Plug-In: As COVID-19 vaccine wars rage, press focuses on religious-exemption claims

Back in March, I wrote a column about the joy and hope the COVID-19 vaccines had brought my family after more than a year of pandemic disruption.

I prayed that those skeptical of the vaccines eventually would recognize the benefits of protecting themselves — and their loved ones — from potential serious illness and death.

Yet here we are six months later, with coronavirus infections and deaths at “levels not seen since last winter” and religion often at the center of the vaccine war.

Colleen Long and Andrew DeMillo of The Associated Press report:

An estimated 2,600 Los Angeles Police Department employees are citing religious objections to try to get out of the required COVID-19 vaccination.

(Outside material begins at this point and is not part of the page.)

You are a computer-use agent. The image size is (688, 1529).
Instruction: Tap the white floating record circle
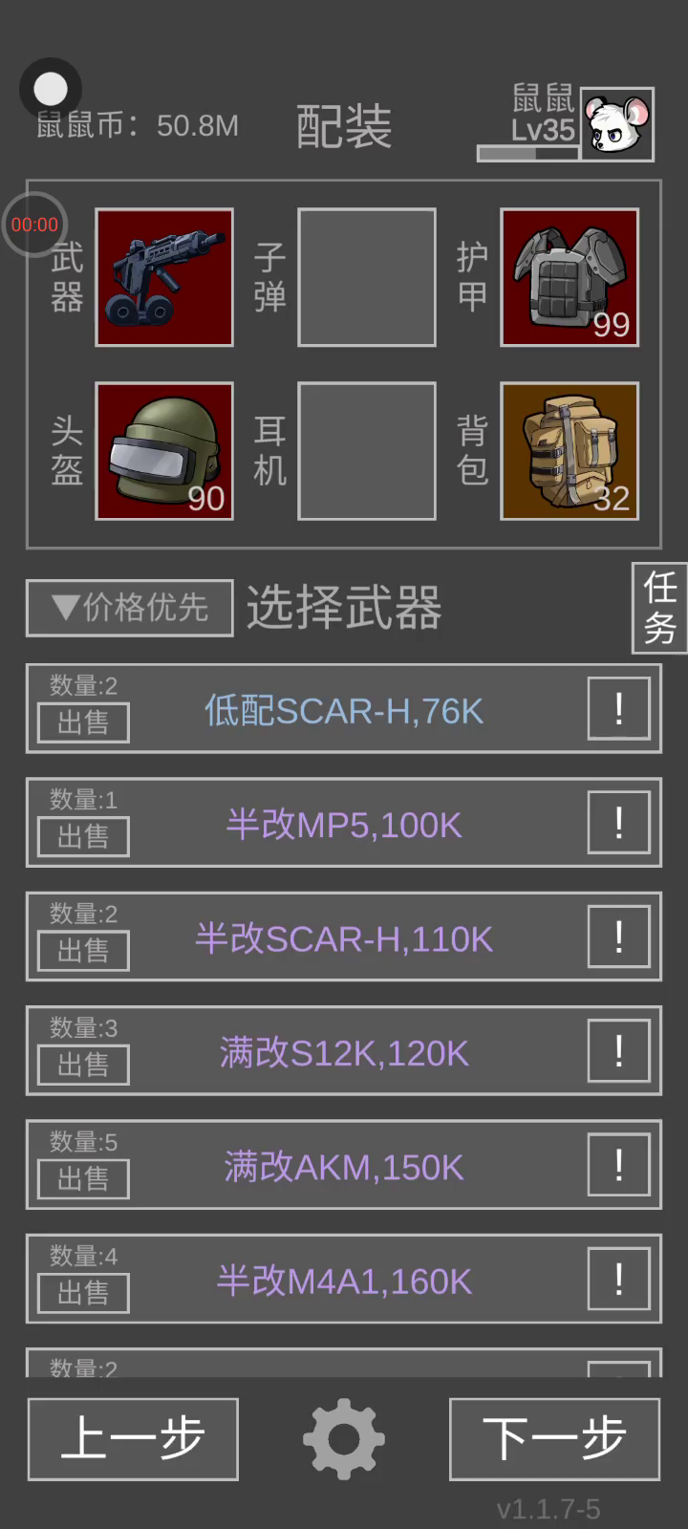51,90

In Washington state, thousands of state workers are seeking similar exemptions.

And in Arkansas, a hospital has been swamped with so many such requests from employees that it is apparently calling their bluff.

Religious objections, once used sparingly around the country to get exempted from various required vaccines, are becoming a much more widely used loophole against the COVID-19 shot.

And it is only likely to grow following President Joe Biden’s sweeping new vaccine mandates covering more than 100 million Americans, including executive branch employees and workers at businesses with more than 100 people on the payroll.

In a front-page report, New York Times religion writer Ruth Graham notes:

Major religious traditions, denominations and institutions are essentially unanimous in their support of the vaccines against Covid-19. But as more employers across the country begin requiring Covid vaccinations for workers, they are butting up against the nation’s sizable population of vaccine holdouts who nonetheless see their resistance in religious terms — or at least see an opportunity.